1.- Vuelvo a tener tantas cosas irrenunciables en el despacho que se me ha quedado ínfimo y ya no me puedo revolver en él. Mi complejo de es bastante elitista, pero no me lo quita nadie. Mientras mi amigo el doctor Rigoberto Díaz guarda una jardinera inservible, una cabeza de caballo, una silla destartalada y cosas así, hasta una desvencijada yola, yo me alimento de otros abalorios de más empaque, que no voy a citar para evitar alguna tentación de persona desaprensiva. Pero vuelvo a tener el despacho empetado y soy incapaz de meterlo a camino, sobre todo después de descubrir las cajas de motivos londinenses, caras de Marilyn Monroe y banderas americanas de Conforama, capaces de guardarlo todo, a costa de amontonarlo también todo. Ahora las cajas llegan al techo y yo no me puedo revolver, a pesar de que las telespectadoras despistadas o medio ciegas me escriben cartas de amor diciéndome que estoy bueno. Coño, yo no me lo noto; será de cintura para arriba.
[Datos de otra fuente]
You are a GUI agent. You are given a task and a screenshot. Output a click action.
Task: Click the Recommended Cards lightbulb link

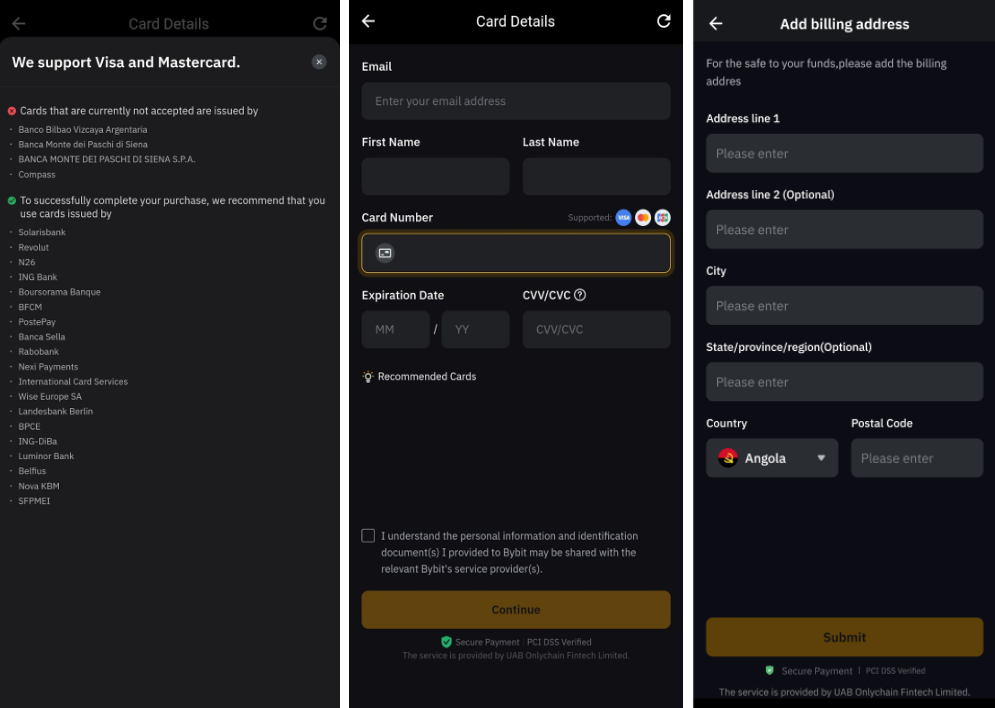pyautogui.click(x=419, y=376)
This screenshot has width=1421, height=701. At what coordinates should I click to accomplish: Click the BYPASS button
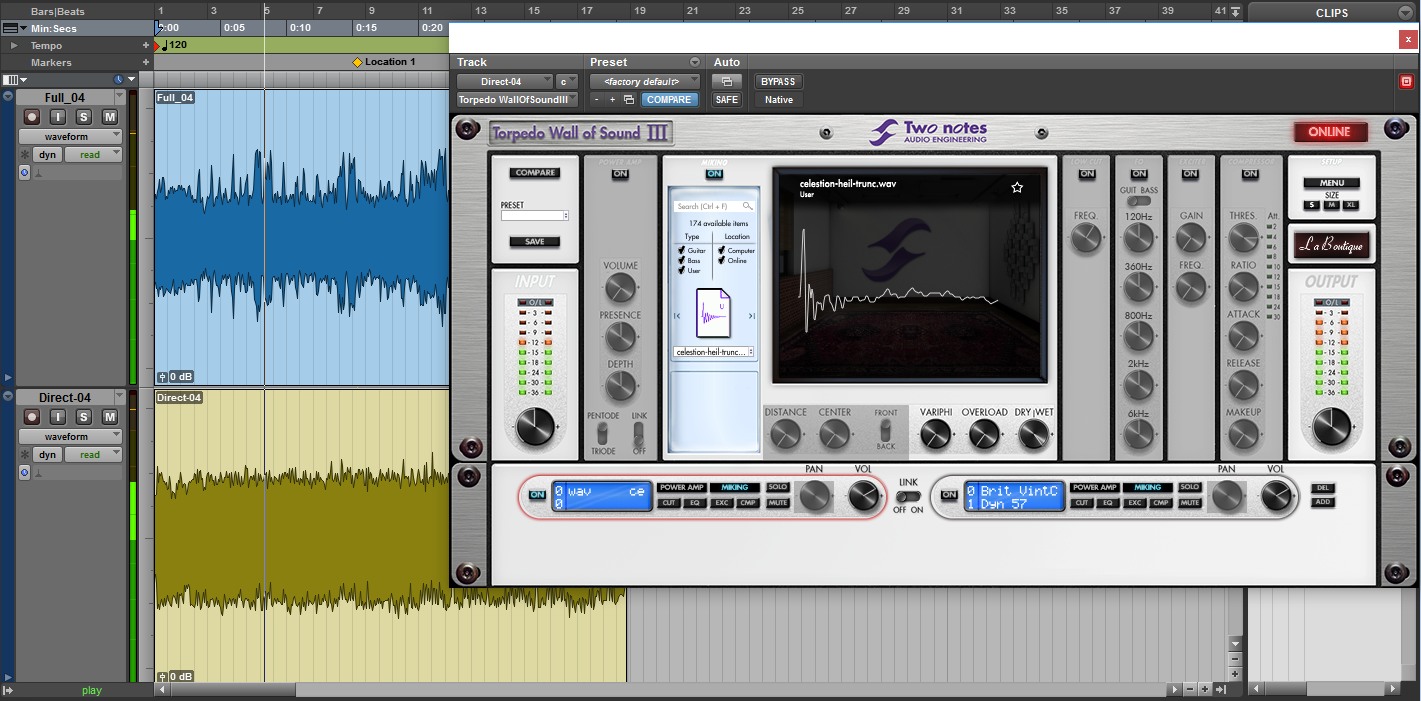778,82
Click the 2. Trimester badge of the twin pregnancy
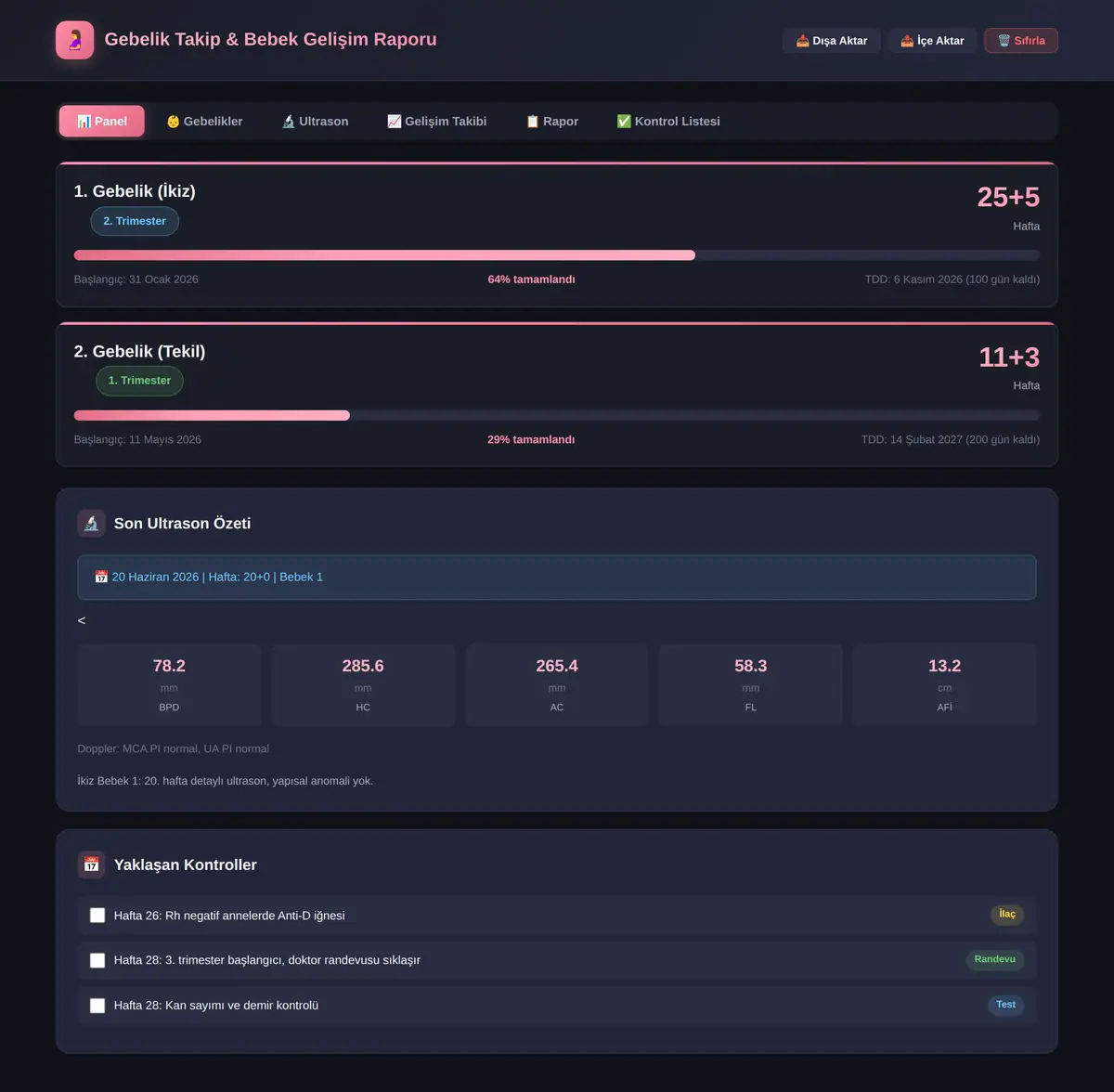Viewport: 1114px width, 1092px height. click(x=135, y=221)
2.- Vuelven a enviarme libros mis amigos, conocedores de mi afición por la lectura, aunque tenga poco tiempo para devorar lo que quisiera. Entre los libros de mi padre y de mi abuelo me crié y ellos me dieron la afición a tenerlos y a leerlos. Siempre disfruté de una biblioteca en casa y con ellos descubrí a la generación del 98, a la del 27 e, incluso, tirando muy para atrás, a los clásicos. Y accedí a los discursos de Cánovas y Sagasta, por ejemplo. O a los ensayos de Ortega, que a mí me parecían pesadísimos, infumables, pero que a mi abuelo le encantaban. E, incluso, a la novela española del Oeste de Bruguera: Keith Luger, seudónimo de Miguel Oliveros Tovar, el mejor escritor de novelas del Oeste de la historia; y, cómo no, Marcial Lafuente-Estefanía, que mataba de dos en dos; qué decir de Silver Kane (Francisco González Ledesma), abogado, culto, padre del escritor y periodista Enric González. Qué grandes escritores de novelas del Oeste, de cine negro, de cine policiaco. Keith Luger era mi favorito; le echaba mucho humor al asunto.

3.- No sé por qué cuento todo esto ahora; perdí el hilo. Ah, sí, por el complejo de . Mi padre vendió sus miles de novelas un día que se vio con falta de perras; las vendió en "Sonora", me parece. Y yo me quedé sin los textos de mi escritor de novelas del Oeste favorito. Todas las de Keith Luger las guardaba yo debajo de la cama. Mi cuarto de entonces estaba tan atiborrado de cosas como mi despacho de hoy. Y eso.